Take Your Book to the Next Level [IBPA Award Entry]

5 min read

If you’re a writer at all like me, you’ve imagined at one point or another seeing your book on The New York Times bestseller list. Or short listed for an award like the Man Booker prize, Hugo, Newberry, or National Book Award prizes, or any of countless others. As I aged and spent more time writing, reading, and educating myself, I found the actually writing was the most enjoyable aspect, while the urge to achieve recognition really took a back burner.

But still, as a self-published author, there is always value in being recognized. Perhaps even more so for self-published authors, who need every bit of publicity they can get. With that in mind, I’d like to draw your attention to the Independent Book Publishers Association (IBPA) and their Benjamin Franklin Award. This year marks the 30th anniversary of the Award, and as you might expect with IBPA, the contest is open to all publishers. Unlike some of the awards you might already be familiar with, IBPA emphasizes quality without discriminating based on the publishing method.

Here’s the details of the contest:

ENTER THE 30TH ANNUAL IBPA BENJAMIN FRANKLIN AWARD™ PROGRAM

The 30th annual call for entries is now open. All books with a copyright date of 2017 are eligible. Complete eligibility details are available here; the deadlines for entry are below. We hope you’ll consider entering. You can download the entry materials here and contact info@ibpa-online.org with questions.

FIRST CALL FOR ENTRIES: MAY 1, 2017 THRU SEPTEMBER 30, 2017
Primarily for titles published January 1 – August 31, 2017

SECOND CALL FOR ENTRIES: OCTOBER 1, 2017 THRU DECEMBER 15, 2017
Primarily for titles published September 1 – December 31, 2017

IBPA, Award, Self-publish

 

The award comes with a gold seal for the winner, and a runner up silver seal for two additional entrants in each category, for use on book covers and marketing materials, along with the trophy shown on the left for gold seal winners.
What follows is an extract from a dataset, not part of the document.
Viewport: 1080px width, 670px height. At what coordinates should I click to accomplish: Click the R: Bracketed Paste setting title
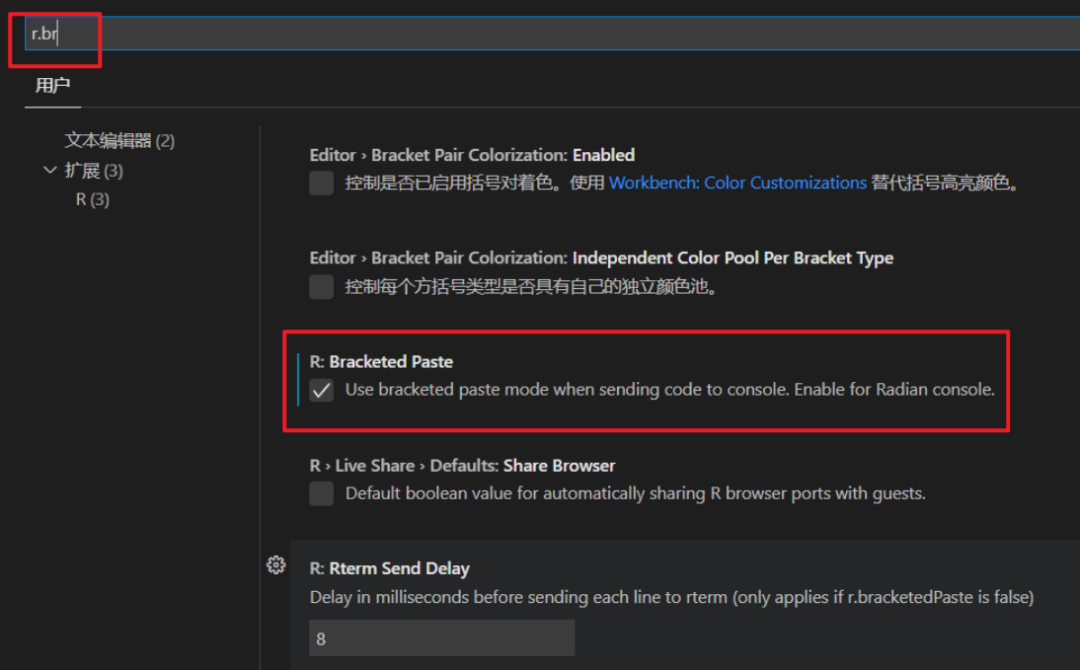tap(381, 361)
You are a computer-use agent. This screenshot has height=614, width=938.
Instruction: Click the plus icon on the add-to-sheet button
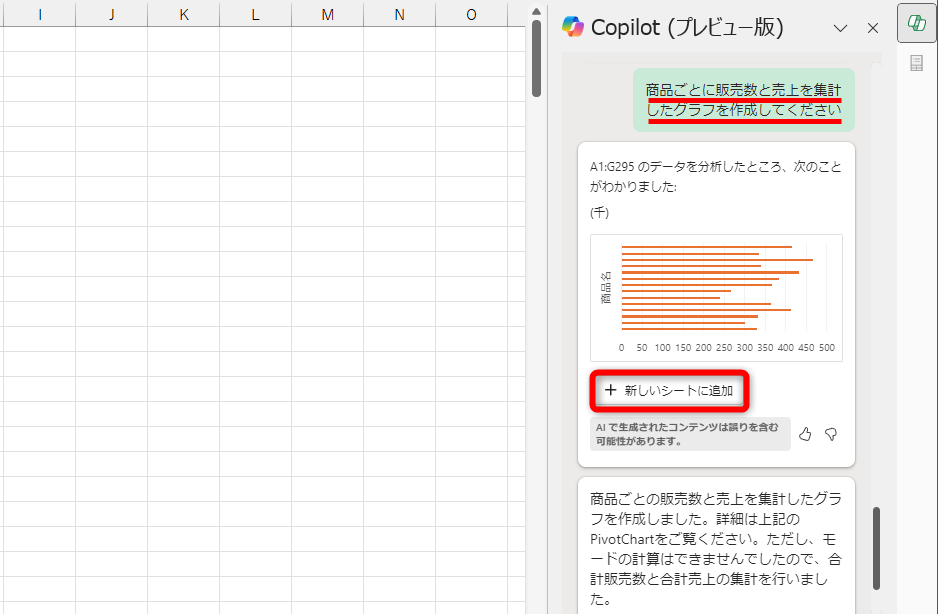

Are you thinking about entering this year? There’s time, and the IBPA is very open about what kinds of work they’ll accept, giving you the freedom to send in your self-published work. This contest is only available currently for print books, though IBPA does open submissions for periodically throughout the year, so if you’re a digital only author, stay tuned to their pages for more information about when the digital awards open up again.

Thanks to the Independent Book Publishers Association, an award like this exists to honor authors of all sorts, and to provide the recognition you deserve for your work. The stigma surrounding self-publishing is slowly fading away as more and more authors chose to be in control of their own work and take the reins with self-publishing.

But if you’re thinking of entering this years Award Program, there are a few things you should think about:

  1. Is your book professional quality?
  2. Did you copyright the book in the correct time frame?
  3. Is your work unique and compelling?

Quality

When you think about a high quality book, what comes to mind? The cover art? The layout? The story itself?

Quality is a tough metric to measure with accuracy, but for the purposes of entering a contest, let’s think about it as the physical design and appearance of the book. For the actual content, we can consider that under Originality below. The most important thing is that your book look professional. I know, that’s another vague term. All I can say is to go to a bookstore and look at other books in your genre. See how the covers are laid out. Look at the interior pages for chapter styling, the header and footer design, and the front matter.

Because quality is so tough to pin down in specific terms, I want to direct everyone thinking about entering to the Checklist IBPA has taken the time to create. Not only is this a required list of elements for a book entered into the Award Program, it’s just a terrific tool in general for crafting your book. Remember that quality in this context doesn’t mean that the story itself is good, but that the book is well crafted, organized to meet reader’s expectations, and free of errors.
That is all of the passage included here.